Afcons, the infrastructure construction arm of the $7 billion Shapoorji Pallonji group, will finally launch its initial public offering this year with a size in the range of ₹1,000-1,500 crore, sources said. The IPO is mainly to gain visibility and propel growth and not so much due to need for capital.

The company has appointed investment bankers including Axis Capital Markets, IIFL Securities, SBI Capital Markets among others, according to sources. The draft prospectus is expected to be filed in the next few months.

A source with knowledge of the development said the main reason that the promoters are considering an IPO is to ensure that it goes to the next level of growth. They feel that the company needs to be ‘out there’ with other large construction companies to attract more business.

Thrust on infra

Afcons’ IPO is one of the public offerings that the market and industry has been waiting for a long time. Part of the reason that the company is planning to finally go public this year is the current government’s thrust on infrastructure that offers opportunities for more projects and the capital markets that are extraordinarily receptive to new offerings. “The markets are red hot,” a source said, adding that infrastructure is the ‘flavour of the day.’ “Afcons has a good pedigree, and the promoters probably feel that it would be useful to put it out there,” the source said.
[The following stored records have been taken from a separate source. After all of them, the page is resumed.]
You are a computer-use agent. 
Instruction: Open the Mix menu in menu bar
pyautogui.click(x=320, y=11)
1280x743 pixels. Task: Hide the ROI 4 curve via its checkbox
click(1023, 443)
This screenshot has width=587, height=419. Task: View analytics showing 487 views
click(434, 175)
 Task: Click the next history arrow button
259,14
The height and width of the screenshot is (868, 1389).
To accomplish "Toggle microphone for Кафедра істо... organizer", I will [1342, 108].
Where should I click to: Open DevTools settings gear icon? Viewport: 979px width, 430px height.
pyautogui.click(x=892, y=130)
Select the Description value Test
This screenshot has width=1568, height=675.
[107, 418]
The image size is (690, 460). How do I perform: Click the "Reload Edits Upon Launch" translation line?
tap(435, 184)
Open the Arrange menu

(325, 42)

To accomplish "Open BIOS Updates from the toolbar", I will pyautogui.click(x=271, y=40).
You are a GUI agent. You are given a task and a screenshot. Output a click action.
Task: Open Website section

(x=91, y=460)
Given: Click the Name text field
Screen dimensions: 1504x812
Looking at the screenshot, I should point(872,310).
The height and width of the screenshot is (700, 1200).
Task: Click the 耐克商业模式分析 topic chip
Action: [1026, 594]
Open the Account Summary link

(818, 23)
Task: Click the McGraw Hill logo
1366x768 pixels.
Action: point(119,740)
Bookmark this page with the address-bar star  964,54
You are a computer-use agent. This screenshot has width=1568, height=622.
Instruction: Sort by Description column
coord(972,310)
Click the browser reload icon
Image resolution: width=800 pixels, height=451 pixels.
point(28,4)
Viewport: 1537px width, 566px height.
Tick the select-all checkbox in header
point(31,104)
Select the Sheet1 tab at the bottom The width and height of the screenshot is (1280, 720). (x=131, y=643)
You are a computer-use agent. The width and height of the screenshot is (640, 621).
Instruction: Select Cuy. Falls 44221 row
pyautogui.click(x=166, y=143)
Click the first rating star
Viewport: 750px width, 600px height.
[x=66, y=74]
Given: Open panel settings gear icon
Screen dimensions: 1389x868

The structure of the IPO is being worked out as to whether it will be an offer for sale, a fresh issue, or a combination. Shapoorji Pallonji and Company holds 99.48 per cent stake in it. The SP group did not respond to an email seeking clarification.

The $1.25-billion worth Afcons Infrastructure is the flagship of the Mumbai-based SP group with an order book size north of ₹30,000 crore that will provide revenue visibility for the next 2-3 years. It builds bridges, roads, hydro projects, port terminals and develops townships. Around 70 per cent of its revenues are domestic and the remaining international and around 1.4 per cent of its order book is from group companies. One of its high-profile projects was the 1.3 km Chenab Bridge, part of the 272 km Udhampur-Srinagar-Baramulla rail link.

Growing at 16 per cent annually over the last 5-6 years, the company reported a consolidated net profit of ₹411 crore in FY23 on total income of ₹12,844 crore. In a credit rating report last year, ratings agency ICRA said it expects revenue growth of 13-15 per cent in FY24 and operating margin stable at 10 per cent.

In FY23, it bagged orders worth ₹7,922 crore from India and overseas. The company has charted a growth strategy under Vision 2027, spanning the years FY23 to FY27. In FY24, it has received an order worth ₹5,422 crore for tunnelling work as part of the Mumbai-Ahmedabad high speed rail link, an order worth ₹233 crore for a potable water project in Ghana and a ₹741-crore water treatment plant project in Maharashtra.